The Swedish prosecutor’s office says it has “not got a view at all on bail” and that Britain made the decision to oppose bail
The decision to have Julian Assange sent to a London jail and kept there was taken by the British authorities and not by prosecutors in Sweden, as previously thought.
The Crown Prosecution Service will go to the high court on Thursday to seek the reversal of a decision to free the WikiLeaks founder on bail, made on Tuesday by a judge at City of Westminster magistrates court.
It had been widely thought Sweden had made the decision to oppose bail, with the CPS acting merely as its representative. But on Wednesday the Swedish prosecutor’s office said it had “not got a view at all on bail” and that Britain had made the decision to oppose bail.
Lawyers for Mr. Assange reacted to the news with shock and said CPS officials had told them this week it was Sweden which had asked them to ensure he was kept in prison.

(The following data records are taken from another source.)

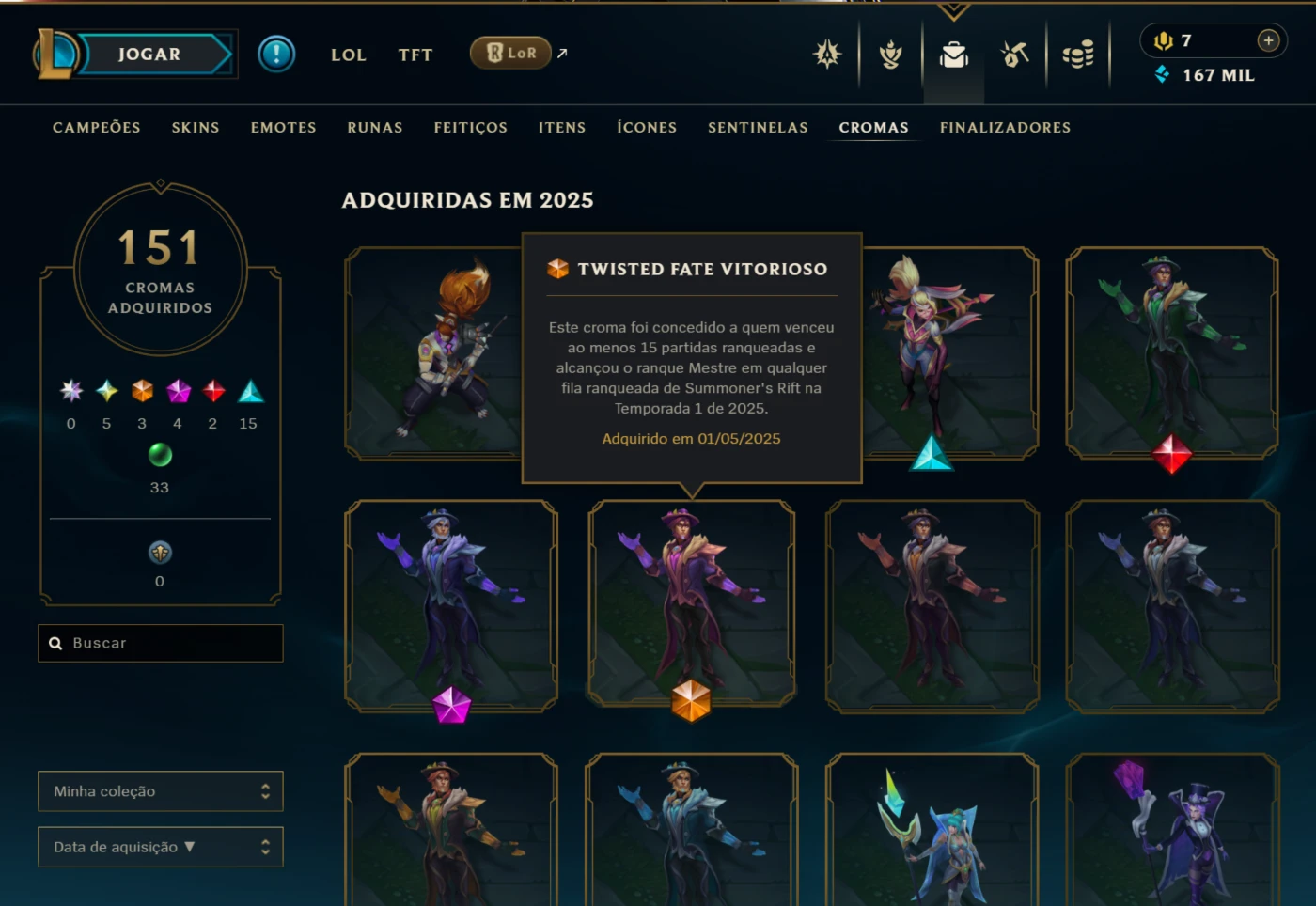This screenshot has height=906, width=1316.
Task: Click the Buscar search field
Action: (161, 643)
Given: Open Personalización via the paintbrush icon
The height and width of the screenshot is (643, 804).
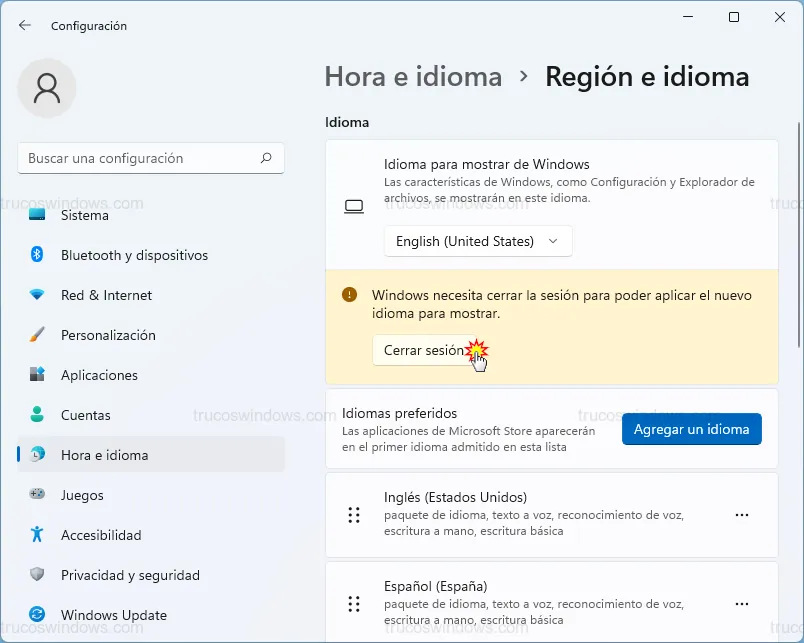Looking at the screenshot, I should [37, 335].
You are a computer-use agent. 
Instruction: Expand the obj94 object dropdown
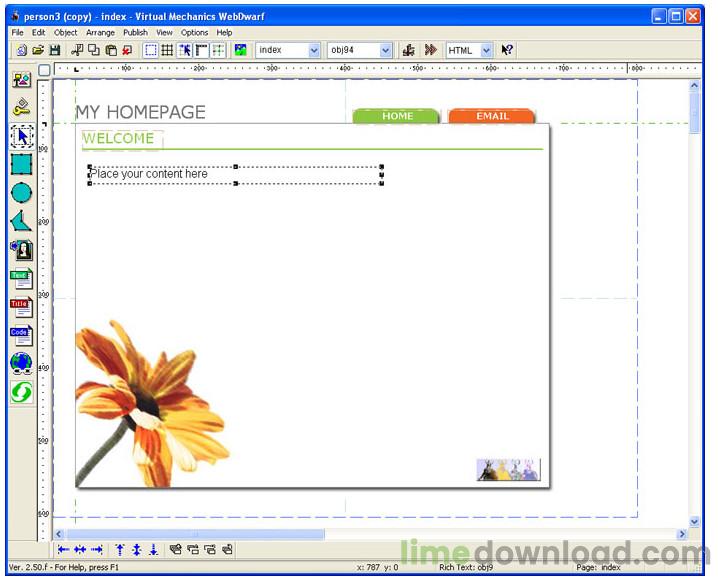(x=385, y=50)
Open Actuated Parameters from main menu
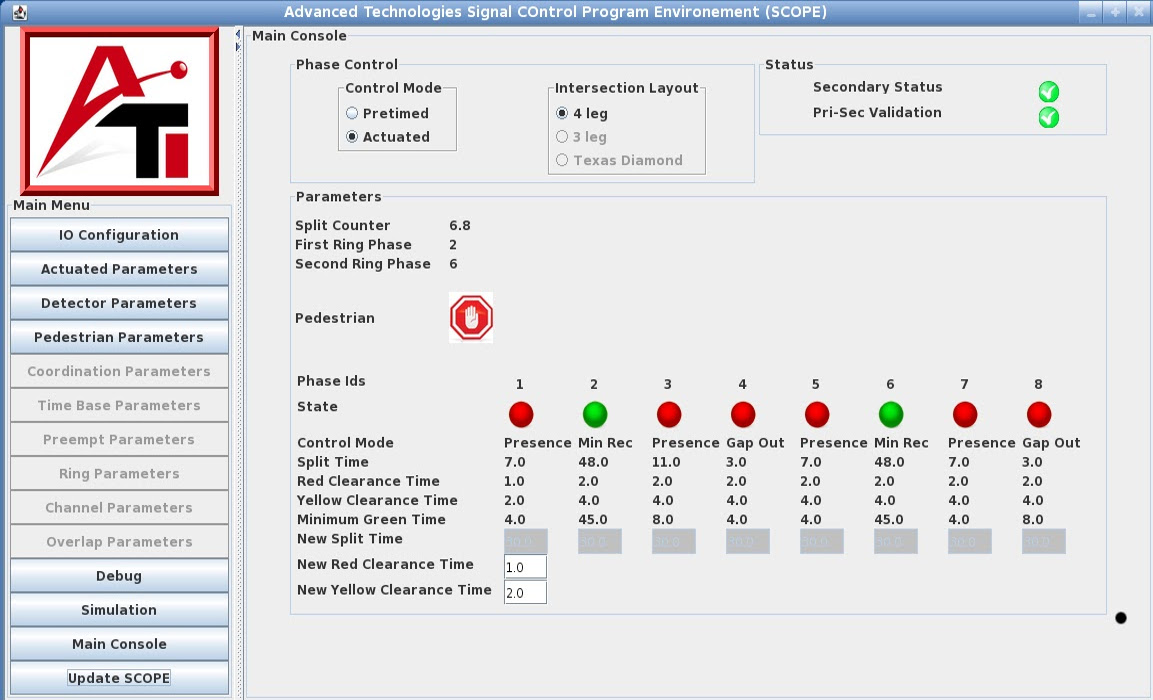This screenshot has height=700, width=1153. (119, 269)
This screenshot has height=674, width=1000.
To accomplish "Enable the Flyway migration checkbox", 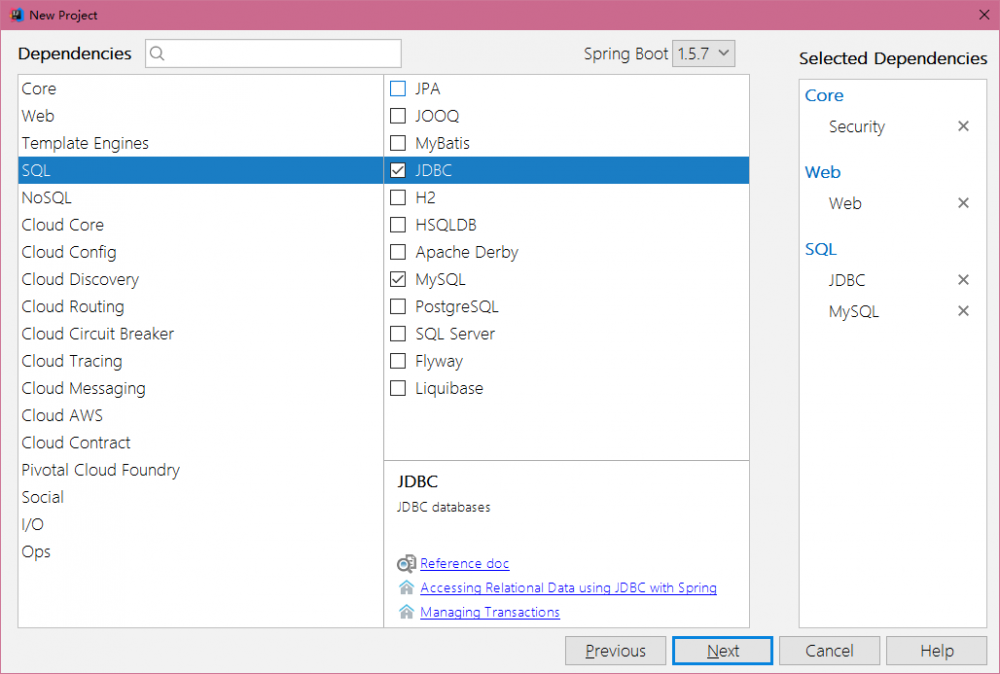I will [397, 361].
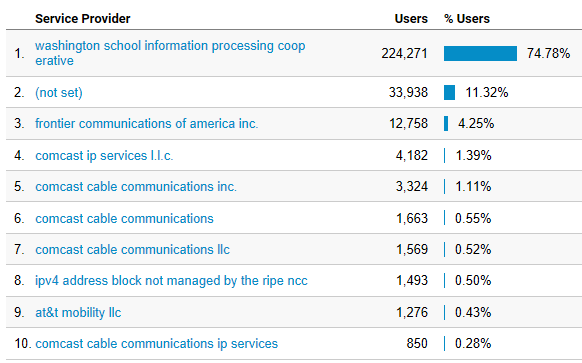The width and height of the screenshot is (582, 363).
Task: Click comcast cable communications ip services link
Action: point(156,344)
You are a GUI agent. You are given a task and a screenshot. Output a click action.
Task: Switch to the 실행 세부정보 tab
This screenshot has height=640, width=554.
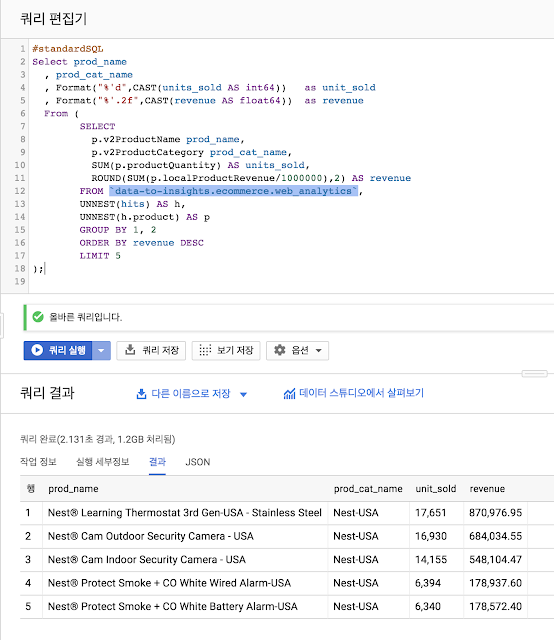click(x=103, y=462)
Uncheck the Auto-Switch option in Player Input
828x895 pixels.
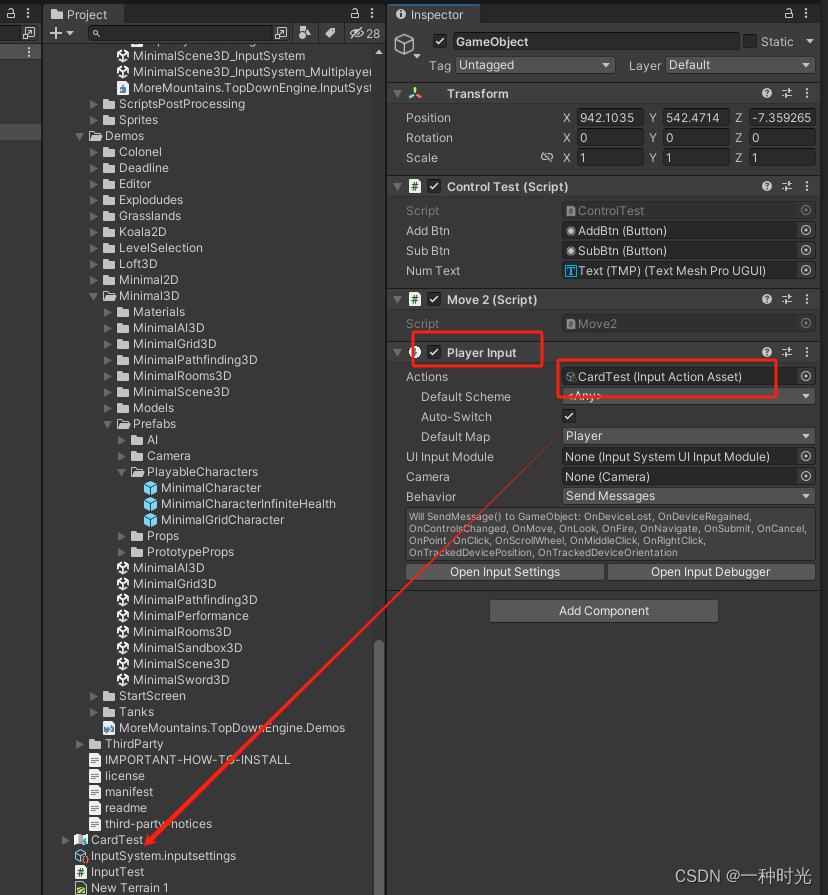point(569,417)
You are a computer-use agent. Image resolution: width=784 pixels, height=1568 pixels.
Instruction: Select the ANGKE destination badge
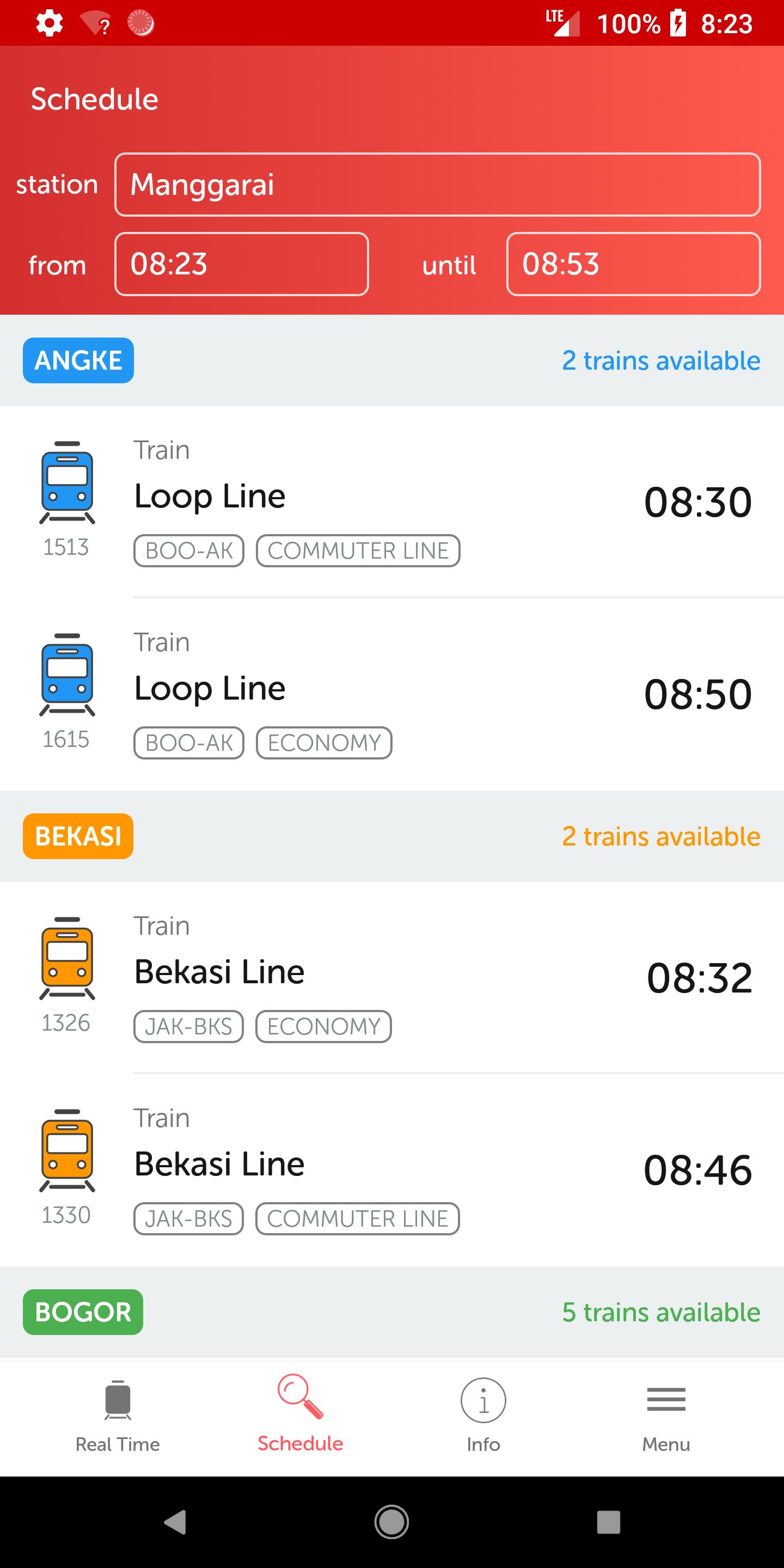coord(78,360)
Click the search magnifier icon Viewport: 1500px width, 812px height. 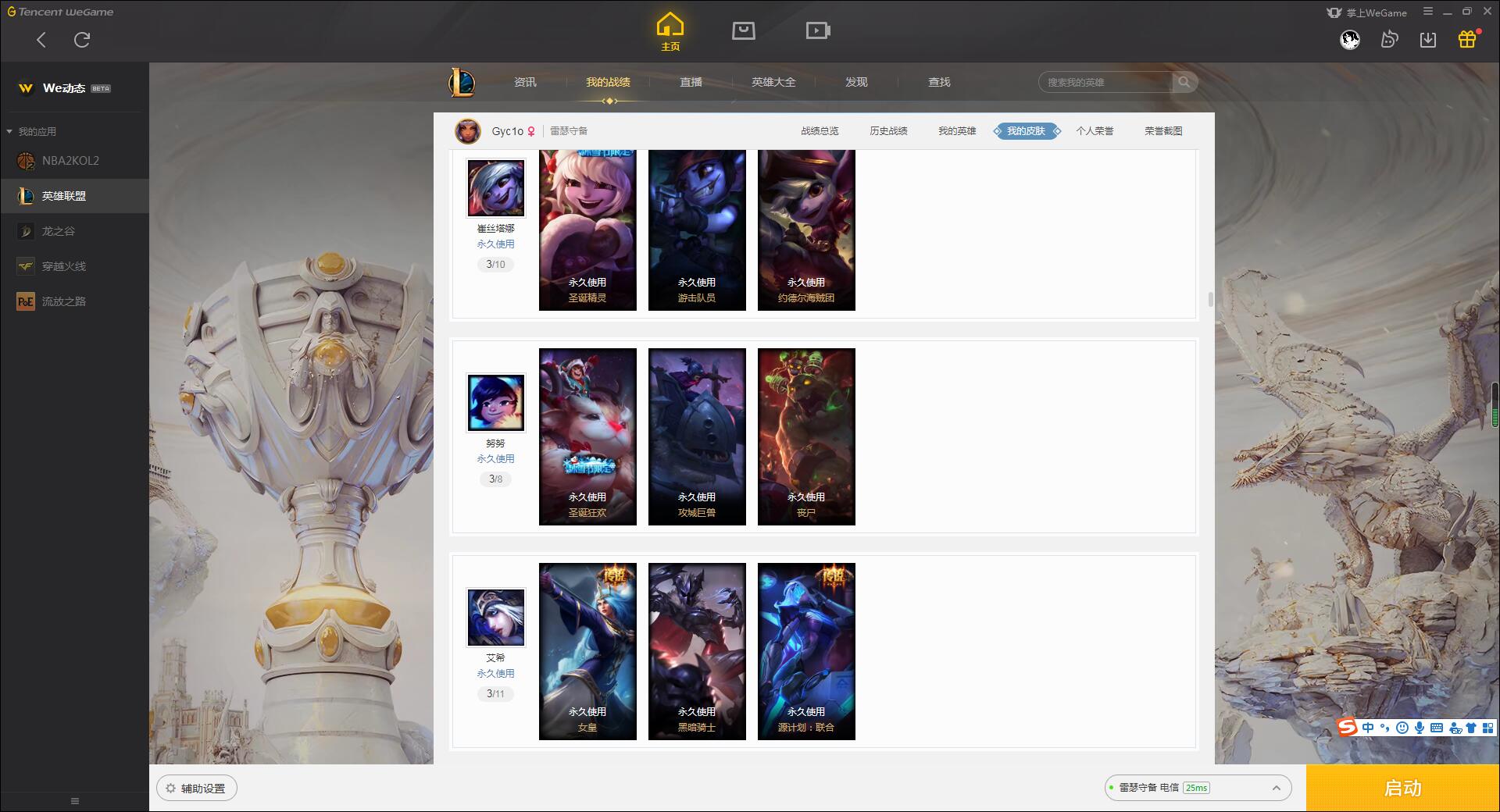coord(1184,82)
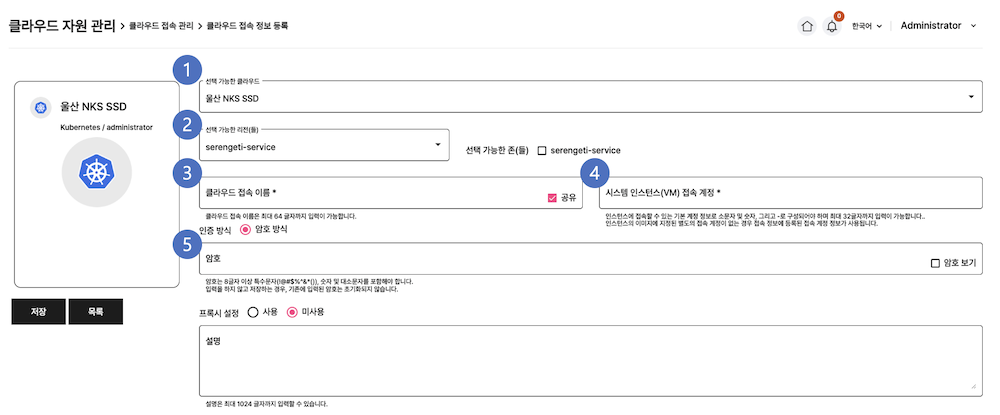1000x415 pixels.
Task: Select the 사용 proxy radio button
Action: tap(253, 312)
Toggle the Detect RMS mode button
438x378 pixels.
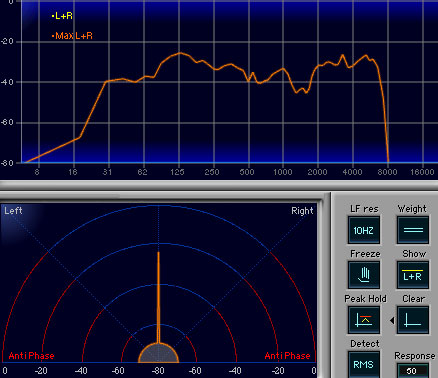(364, 364)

Karin Rosander, director of communications for Sweden’s prosecutor’s office, said, “The decision was made by the British prosecutor. I got it confirmed by the CPS this morning that the decision to appeal the granting of bail was entirely a matter for the CPS. The Swedish prosecutors are not entitled to make decisions within Britain. It is entirely up to the British authorities to handle it.” As a result, she said, Sweden will not be submitting any new evidence or arguments to the High Court hearing this morning. “The Swedish authorities are not involved in these proceedings. We have not got a view at all on bail.” After the Swedish statement was put to the CPS, it confirmed that all decisions concerning the opposing of bail being granted to Mr. Assange had been taken by its lawyers. It said, “In all extradition cases, decisions on bail issues are always taken by the domestic prosecuting authority. It would not be practical for prosecutors in a foreign jurisdiction ... to make such decisions.” Last week Sweden issued a warrant for Mr. Assange’s arrest and extradition over sexual assault allegations. On December 7th, the British prosecutor, Gemma Lindfield, convinced the senior district court judge Howard Riddle that Mr. Assange must be kept in custody because he was a flight risk.
On Tuesday the judge accepted that Mr. Assange could be released on bail, but he was kept in Wandsworth prison after the CPS said it wanted to appeal against the decision to grant bail to a higher court.
The CPS’s formal grounds of appeal for the hearing this morning, seen by the Guardian, will say that Assange must be kept in prison until a decision is made whether to extradite him, which could take months.